Per la prima volta, la tecnica di sequenziamento del DNA su larga scala è stata utilizzata per studiare un postulato della teoria evolutiva mai verificato: i tassi di mutazione del DNA sono influenzati da tratti specie-specifici. Tra questi in particolare, vi sono il tasso metabolico e l’intervallo di tempo trascorso tra la nascita di un individuo e quella della sua prole, denominato tempo di generazione.
Kateryna Makova, professore associato di biologia della Penn State University insieme con il primo autore Melissa Wilson Sayres hanno utilizzato dati di sequenziamenti sull’intero genoma relativi a 32 specie di mammiferi, compreso l’essere umano.

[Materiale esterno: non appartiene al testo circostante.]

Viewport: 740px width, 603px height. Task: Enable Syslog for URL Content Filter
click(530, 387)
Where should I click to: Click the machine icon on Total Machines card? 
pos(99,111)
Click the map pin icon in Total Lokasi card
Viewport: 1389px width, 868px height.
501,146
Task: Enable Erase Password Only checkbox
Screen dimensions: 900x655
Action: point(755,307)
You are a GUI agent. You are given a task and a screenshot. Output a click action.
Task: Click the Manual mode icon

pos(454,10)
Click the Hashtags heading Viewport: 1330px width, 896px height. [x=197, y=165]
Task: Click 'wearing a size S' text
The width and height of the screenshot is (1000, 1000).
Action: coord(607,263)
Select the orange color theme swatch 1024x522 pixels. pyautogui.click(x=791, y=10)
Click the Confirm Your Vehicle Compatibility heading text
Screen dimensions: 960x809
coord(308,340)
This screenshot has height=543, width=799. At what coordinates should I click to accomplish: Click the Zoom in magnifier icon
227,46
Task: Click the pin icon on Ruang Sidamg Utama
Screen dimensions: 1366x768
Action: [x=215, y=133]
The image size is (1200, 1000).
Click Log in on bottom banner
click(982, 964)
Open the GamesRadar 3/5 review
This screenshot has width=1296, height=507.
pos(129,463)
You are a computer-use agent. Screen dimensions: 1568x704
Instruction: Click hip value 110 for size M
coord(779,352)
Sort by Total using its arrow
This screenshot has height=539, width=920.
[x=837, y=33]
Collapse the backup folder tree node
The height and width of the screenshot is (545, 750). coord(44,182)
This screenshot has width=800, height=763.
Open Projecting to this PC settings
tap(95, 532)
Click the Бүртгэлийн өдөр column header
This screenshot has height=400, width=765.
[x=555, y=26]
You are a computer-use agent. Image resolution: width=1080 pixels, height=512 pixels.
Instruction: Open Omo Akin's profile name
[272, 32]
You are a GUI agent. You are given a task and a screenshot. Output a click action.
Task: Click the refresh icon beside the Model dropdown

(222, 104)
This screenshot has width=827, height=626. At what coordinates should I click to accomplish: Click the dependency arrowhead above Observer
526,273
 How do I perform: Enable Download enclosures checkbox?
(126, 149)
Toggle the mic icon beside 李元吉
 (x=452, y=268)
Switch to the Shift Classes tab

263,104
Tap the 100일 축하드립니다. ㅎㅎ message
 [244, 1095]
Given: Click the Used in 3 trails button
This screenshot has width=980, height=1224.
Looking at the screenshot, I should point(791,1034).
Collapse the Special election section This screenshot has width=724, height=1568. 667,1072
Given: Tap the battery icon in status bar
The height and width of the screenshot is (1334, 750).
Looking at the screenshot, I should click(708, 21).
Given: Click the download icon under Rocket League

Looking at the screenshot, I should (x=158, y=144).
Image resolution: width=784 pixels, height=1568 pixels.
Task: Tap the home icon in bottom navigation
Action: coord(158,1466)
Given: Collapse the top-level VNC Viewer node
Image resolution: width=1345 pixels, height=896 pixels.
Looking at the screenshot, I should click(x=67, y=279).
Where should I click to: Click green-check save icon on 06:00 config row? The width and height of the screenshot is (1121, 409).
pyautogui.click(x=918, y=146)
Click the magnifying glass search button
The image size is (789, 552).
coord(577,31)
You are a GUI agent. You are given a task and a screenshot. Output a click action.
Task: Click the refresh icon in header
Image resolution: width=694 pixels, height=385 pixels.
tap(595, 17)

I ricercatori si sono concentrati in particolare sul tempo di generazione: “La correlazione attesa tra tempo di generazione e tempo di mutazione è assai semplice e intuitivo: quante più sono le generazioni di una specie per unità di tempo, tante più è alta la probabilità che si verifichi una mutazione a carico del DNA”, ha sottolineato la Makova, che firma un articolo di resconto sulla rivista Evolution. “Nel caso dei topi, per esempio, 100 anni equivalgono a 200 generazioni, mentre nell’uomo solo a cinque”.Un dato interessante emerso nella ricerca è che il tempo di generazione influenza in modo differente maschi e femmine, secondo un fenomeno noto come male mutation bias, dal momento che lo sperma dimostra di avere un più alto tasso di mutazione rispetto alla cellula uovo, sempre legato al tempo di generazione.“Le femmine di ogni specie vengono alla luce con una riserva di ovociti fissata una volta per tutte, e queste cellule devono dividersi solo una volta per essere fecondabili”, ha aggiunto la Makova. “Per contro i maschi producono sperma per tutta la vita riproduttiva e in confronto aqiello degli ovociti il DNA degli spermatozoi subisce più duplicazioni aumentando la probabilità di mutazione”.